L'entrée du parc Cinecittà World reprend les décors du premier péplum de l'histoire du cinéma, Cabiria, de Giovanni Pastrone, tourné en 1914.

L'entrée du parc Cinecittà World reprend les décors du premier péplum de l'histoire du cinéma, Cabiria, de Giovanni Pastrone, tourné en 1914. Alessandro Serrano/AGF/SIPA

Cinecittà… Le nom fait rêver. Il évoque le célèbre plateau 5, celui où Federico Fellini inventait ses mondes fantasmagoriques, la ville imaginaire où, disait-il, il faisait meilleur vivre qu'à Rome ou Paris. Et aussi les tournages mythiques du « Hollywood sur Tibre » des années 60 quand les productions américaines venaient trouver en Europe de la main-d'œuvre moins chère et des artisan doués comme des artistes… La cité du cinéma du Sud de Rome, on l'avait visitée il y a une dizaine d'années et, franchement, elle faisait un peu pitié, les restes de la splendeur d'antan confinés dans un petit musée « sauvage » tenu par les gardiens du lieu.

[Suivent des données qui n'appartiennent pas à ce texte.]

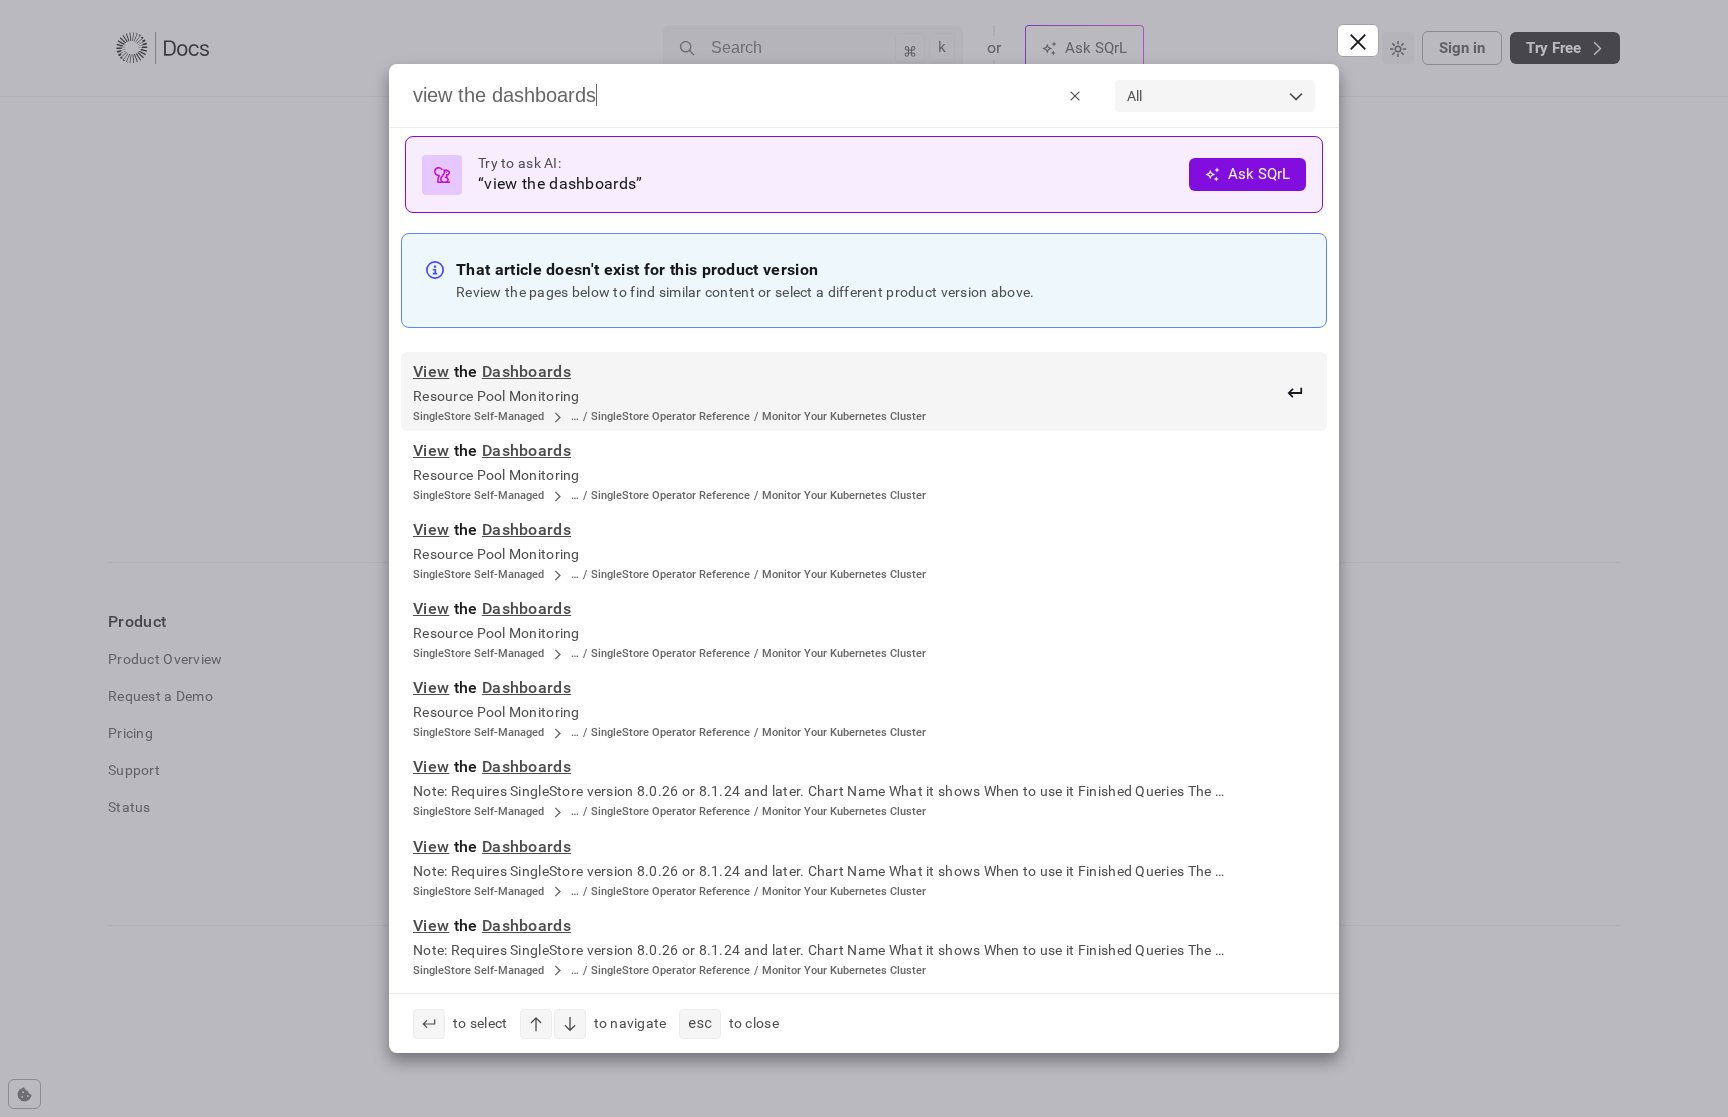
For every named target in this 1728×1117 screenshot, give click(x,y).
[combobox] (1215, 96)
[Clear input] (1075, 95)
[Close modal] (1358, 40)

Le décorateur Dante Ferretti est l'un des maîtres d'œuvre de Cinecittà World.

Le décorateur Dante Ferretti est l'un des maîtres d'œuvre de Cinecittà World. Domenico Stinellis/AP/SIPA

Y aura-t-il de sa magie perdue dans le Cinecittà World que des entrepreneurs italiens ouvrent ce mercredi ? Un parc d'attractions dédié au cinéma, dont l'un des maîtres d'œuvre s'appelle Dante Ferretti, décorateur génial de Pasolini, Fellini, aujourd'hui Scorsese, très fier de l'éléphant géant qu'il a imaginé en hommage à Cabiria, le premier péplum de l'histoire du cinéma. La presse italienne accompagne l'événement : dans La Repubblica, on loue les « dimensions pharaoniques [d'un projet] qui associe toboggans et montagnes russes à un concept intelligent et 100% italien », on salue les investissements, « associés » eux aussi, du PDG de Tod 's, de celui de la Banca Nazionale del lavoro, bref le courage d'un financement 100% privé – loin de notre dyonisienne Cité du cinéma…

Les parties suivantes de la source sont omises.